I have been there for my grandma and this journey with Skin Zen from the very beginning. I was mostly behind the scenes. I did a lot of running errands such as searching through the Dollar Tree for useful utensils for soap making. She taught me how to be a cameraman for her soap challenge videos, how to keep an invoice record, and much more! It was only a few months ago that I decided to jump all in and become a part of the Skin Zen family. My parents, Dan and Shanelle, were devastated when my grandma broke the news to them about shutting down the business. They decided to partner up with my grandma to reopen Skin Zen because they have fallen in love with all of her products. Over the years my grandma has been experimenting and learning how to improve her recipes to create the luxurious products we now have today. My parents and I are proud to be apart of the Skin Zen family.

Just last month in May was the first time I had ever assisted with the making of a bar of soap. My grandmother let me take the wheel on creating Inner Peace and I would just like to say that making this soap has changed my life! I know that may sound a bit dramatic but I mean it from the bottom of my heart. Being able to be apart of something bigger than myself and finally experiencing what it is like to handcraft something from literally nothing has truly changed me.
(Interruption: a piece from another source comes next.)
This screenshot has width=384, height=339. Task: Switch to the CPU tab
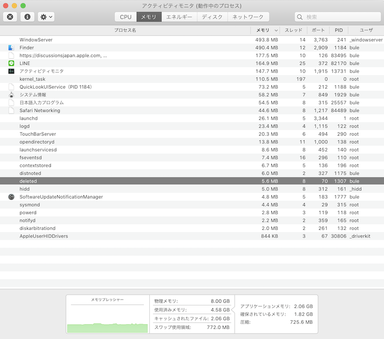click(125, 17)
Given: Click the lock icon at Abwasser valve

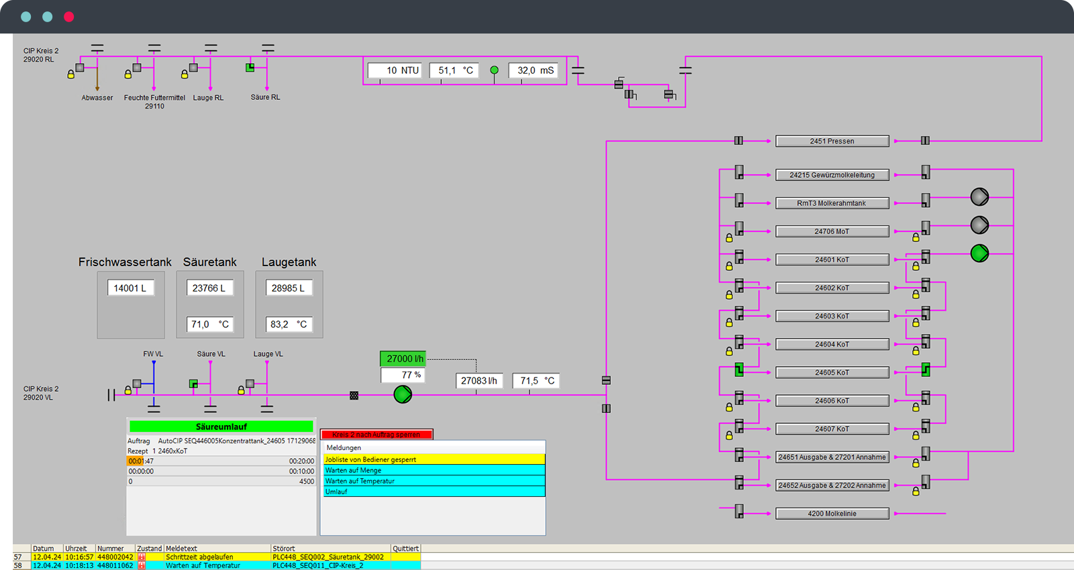Looking at the screenshot, I should point(70,75).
I did not realize how much time, effort, labor, thought, and patience goes into something like this. Making soap is definitely a form of art and boy my grandma sure is talented! I would have not been able to finish making Inner Peace if she were not there to encourage and guide me the whole way. So even though I said it a million times in the blog piece, “The Creation of Inner Peace” thanks again for letting me make this soap with you grammie!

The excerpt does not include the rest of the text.